Recreational/Leisure revenue was up 52.6% to $82.3 million from $53.9 million. 2005 first quarter results include three months as compared to two months in 2004, as Pacific Cycle was acquired in February of 2004. Excluding the extra month, and despite the poor spring weather experienced throughout much of the US, revenues still increased by 30% over the prior year. Earnings from operations rose 34.6% to US$8.7 million from
US$6.5 million. Excluding January, traditionally the least profitable month of the year in the bicycle industry, the segment earned US$9.2 million. As a result, for the comparable two month period of February and March, earnings
were up by 42%.
“Revenues grew in all three segments, with considerable organic increases
in all sectors, particularly in juvenile which accounted for approximately one
half of the overall improvement. North American juvenile revenues were the
highest ever in a particular quarter. The first quarter's strong performance
was achieved despite some on-going pressure on margins, mostly due to the
continued high price of resin and other raw materials. Overall this has been a
satisfying three months and a good start to another exciting year,” commented
Martin Schwartz, President and CEO.
<< ------------------------------------------------------------------------- Summary of Financial Highlights ------------------------------------------------------------------------- First quarter ended March 31 ------------------------------------------------------------------------- All figures in thousands of US $, except per share amounts 2005 2004 Change % ------------------------------------------------------------------------- Revenue 465,574 391,114 19.0% Net income 27,205 19,400 40.2% Per share - Basic 0.83 0.59 40.7% Per share - Diluted 0.83 0.59 40.7% ------------------------------------------------------------------------- Average number of shares outstanding - diluted weighted average 32,959,283 32,886,099 -------------------------------------------------------------------------
Juvenile segment first quarter revenues increased 15.7% to
US$238.3 million from US$205.9 million, while earnings from operations rose
53.6% to US$27.5 million from US$17.9 million a year ago. Juvenile organic
revenue growth was close to 13%, with the balance of the increase coming from
the conversion of Euro and Canadian dollar denominated revenue into US dollars
at a higher rate of exchange in 2005. These increases were across multiple
product categories. In addition, new booster seat legislation in the US is
having a positive effect as a number of states begin to introduce expanded
rules for the use of car seats for older infants.
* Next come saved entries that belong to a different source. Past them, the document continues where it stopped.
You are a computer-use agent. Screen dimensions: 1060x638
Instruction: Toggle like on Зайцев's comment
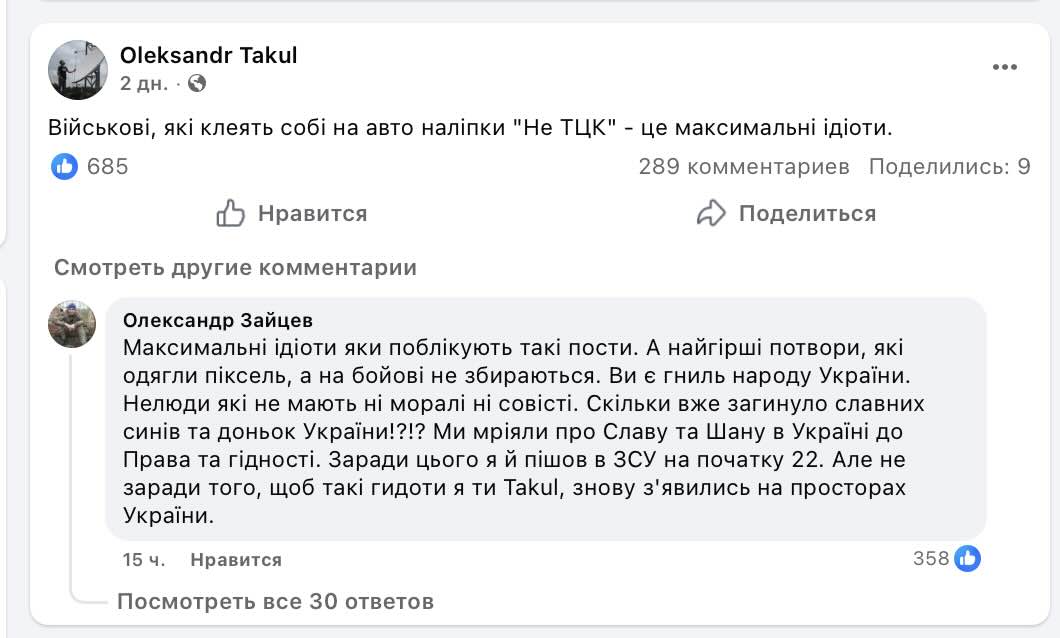pos(236,560)
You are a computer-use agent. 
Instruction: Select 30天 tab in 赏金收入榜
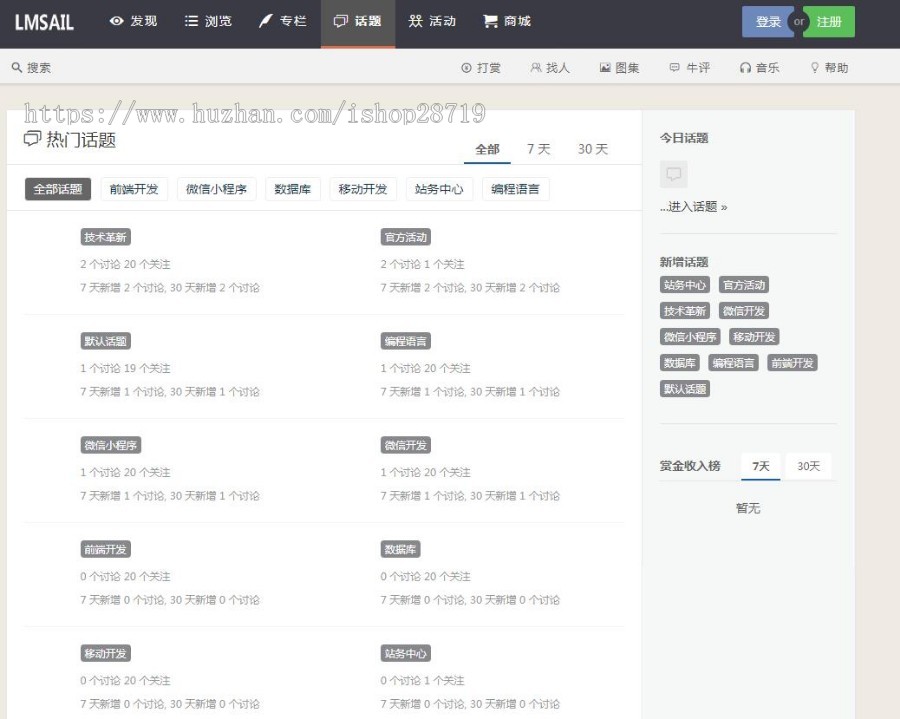pos(807,466)
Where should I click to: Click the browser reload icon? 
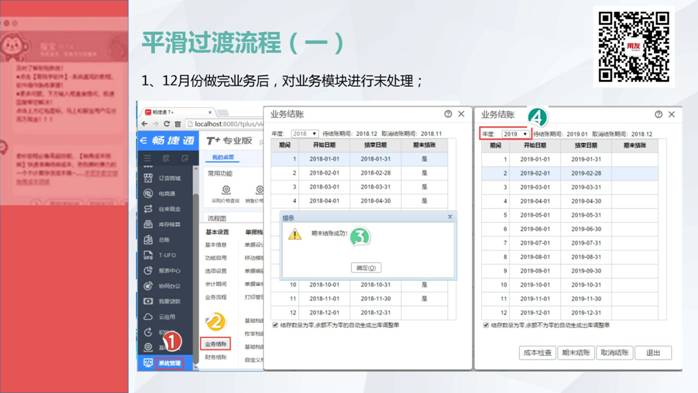166,124
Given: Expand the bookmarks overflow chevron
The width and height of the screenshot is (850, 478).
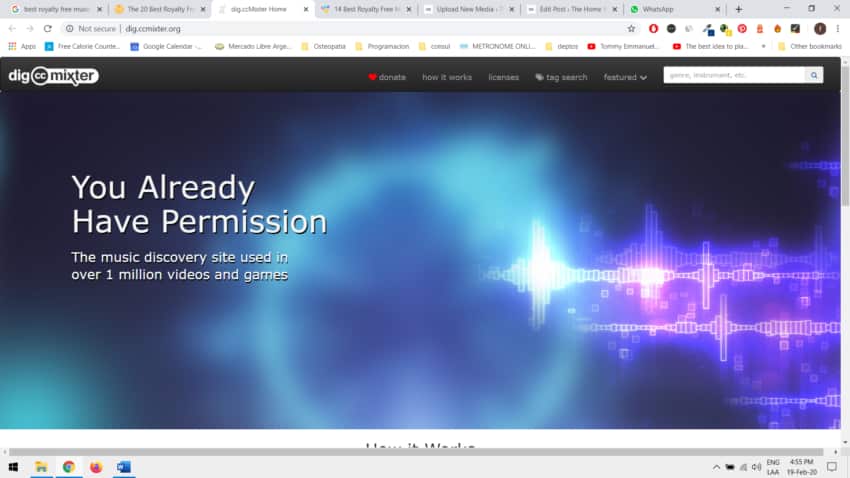Looking at the screenshot, I should coord(764,46).
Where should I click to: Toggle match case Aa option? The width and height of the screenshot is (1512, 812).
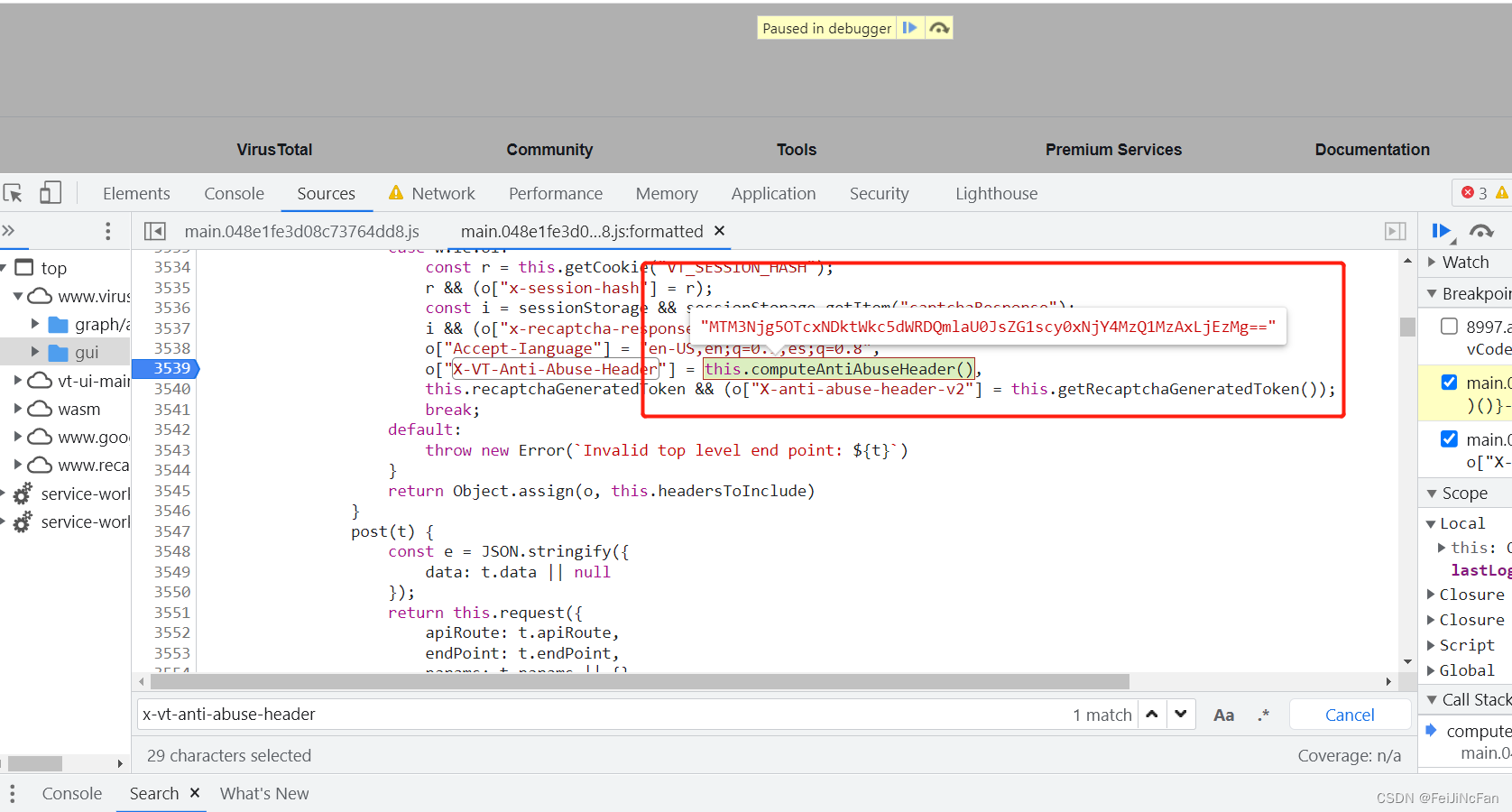coord(1223,715)
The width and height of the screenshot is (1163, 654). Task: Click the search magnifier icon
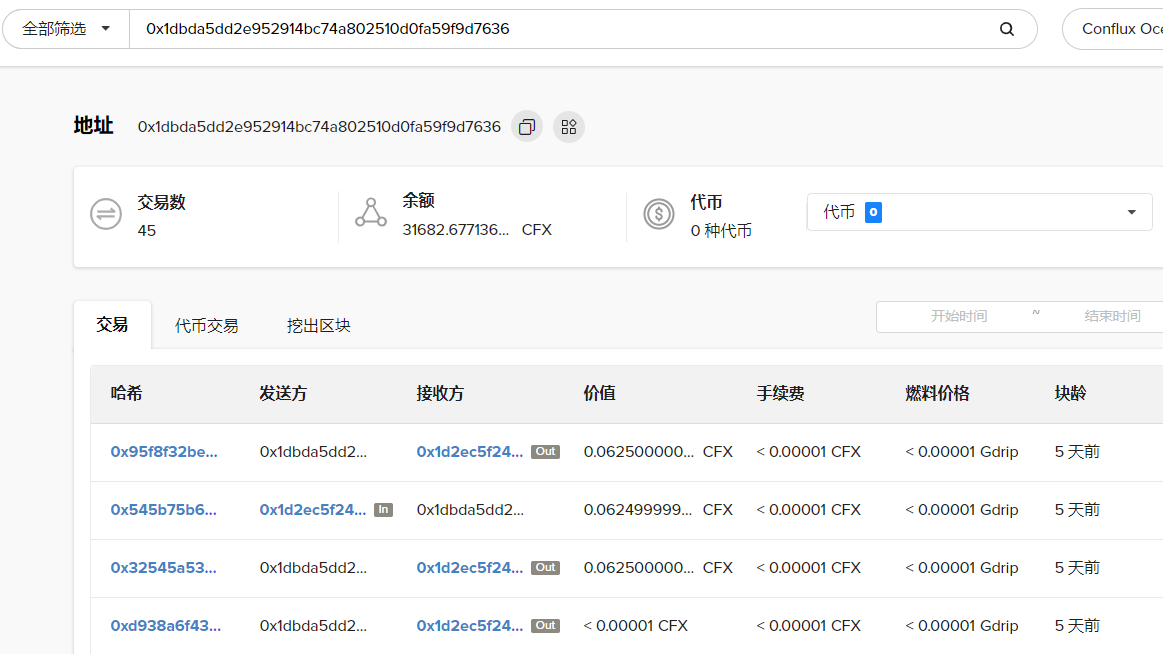pyautogui.click(x=1007, y=29)
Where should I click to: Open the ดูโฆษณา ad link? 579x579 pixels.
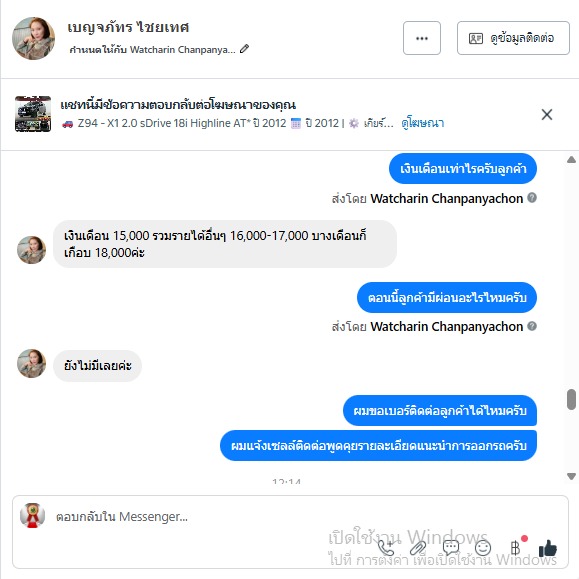423,123
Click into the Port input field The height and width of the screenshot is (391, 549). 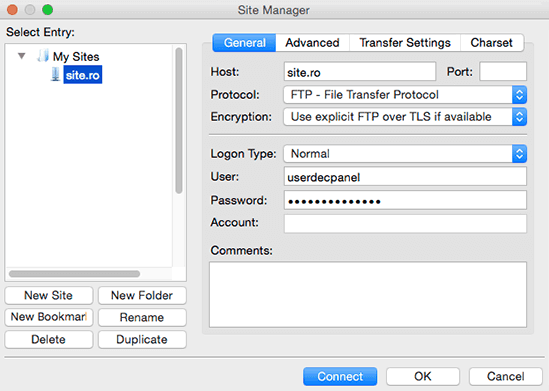[x=503, y=72]
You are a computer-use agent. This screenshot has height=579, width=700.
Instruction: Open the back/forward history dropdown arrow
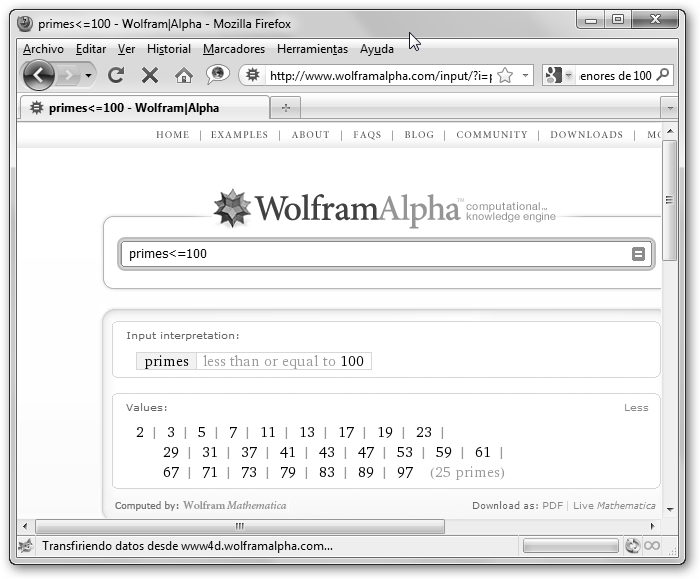pyautogui.click(x=89, y=76)
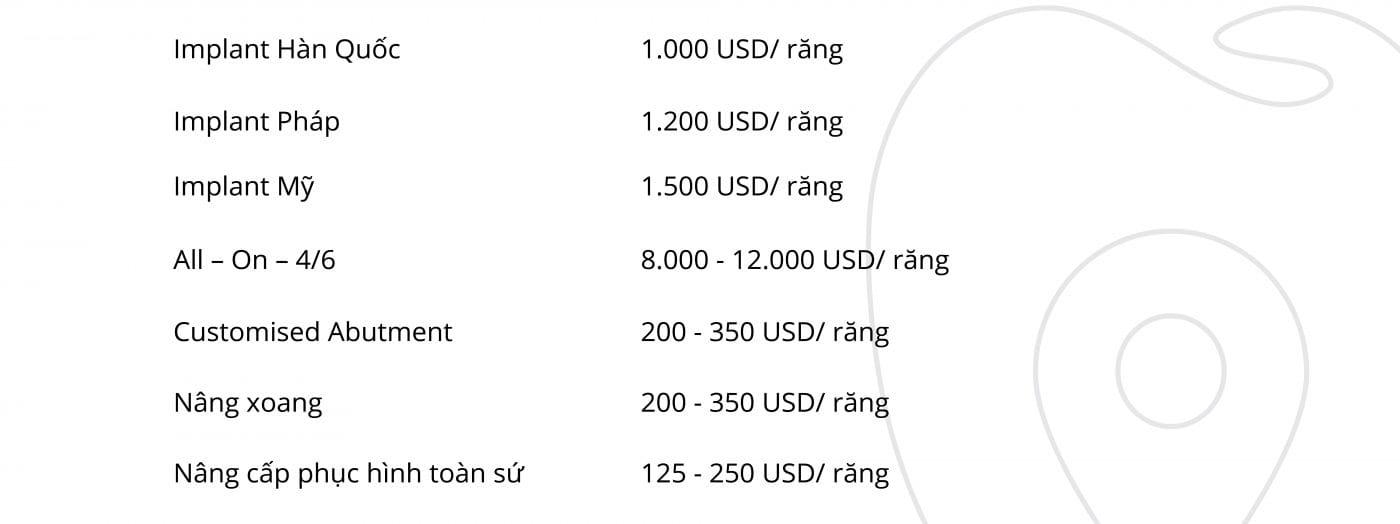Select the 1.200 USD/ răng price
Screen dimensions: 1400x524
pyautogui.click(x=742, y=122)
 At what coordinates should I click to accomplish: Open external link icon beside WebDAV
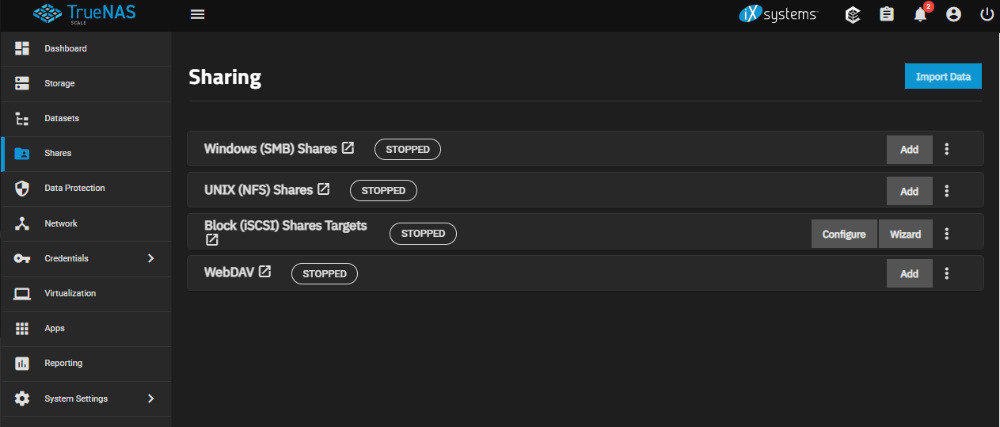click(265, 271)
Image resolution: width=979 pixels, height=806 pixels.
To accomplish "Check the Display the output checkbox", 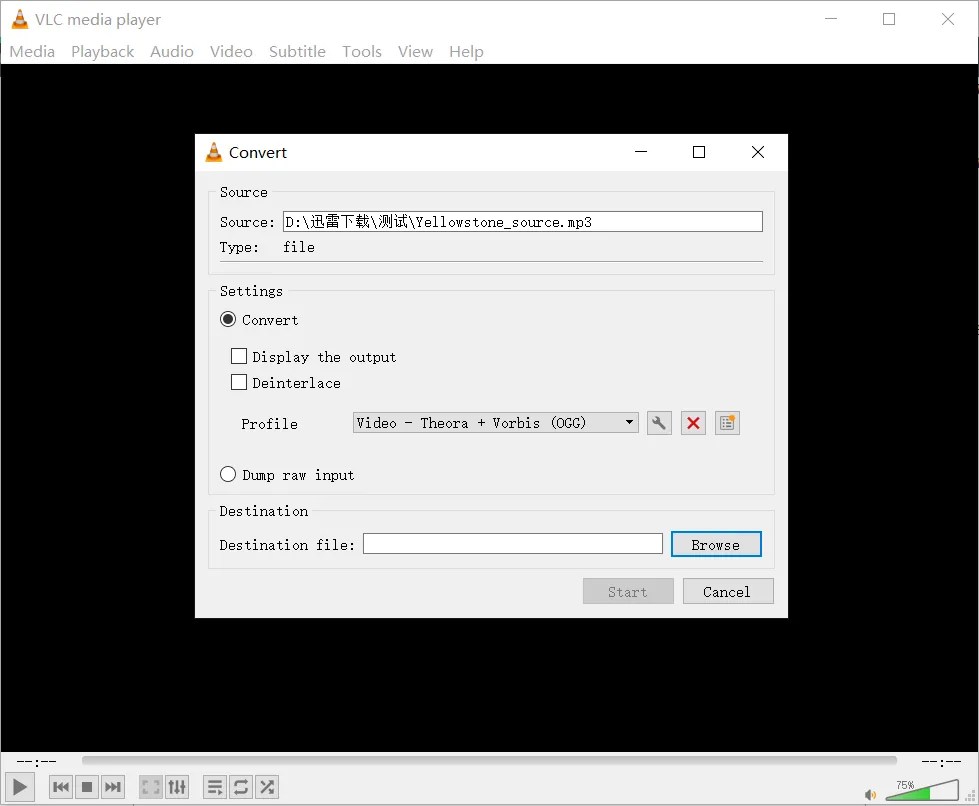I will click(x=239, y=356).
In Europe, organic revenue growth was 8% with all three major operating
groups posting increases. Particularly strong gains occurred in Germany and
Italy, where the Loola, Buzz and Zapp travel systems, incorporating strollers
and car seats, are being well received. Margins in Europe, which improved
slightly over the prior year, remain higher than in North America. Improved
operational performance in Holland and the stronger Euro were the principal
reasons. In North America, US margins were negatively impacted by raw material
prices. Resin, a major component of many juvenile products, on average, cost
50% more than at this time last year.
In the first quarter of 2004, Dorel had recorded additional operating
expenses of US$6.5 million due to a dispute with one of its insurance
carriers. In the first quarter of 2005 an amount of US$9.8 million was
received in connection with this dispute. Offset by other product liability
settlements, the net impact in the quarter was a reduction in operating
expenses of US$1.8 million. As a result, the year-over-year impact was an
improvement in net income of US$4.8 million after tax.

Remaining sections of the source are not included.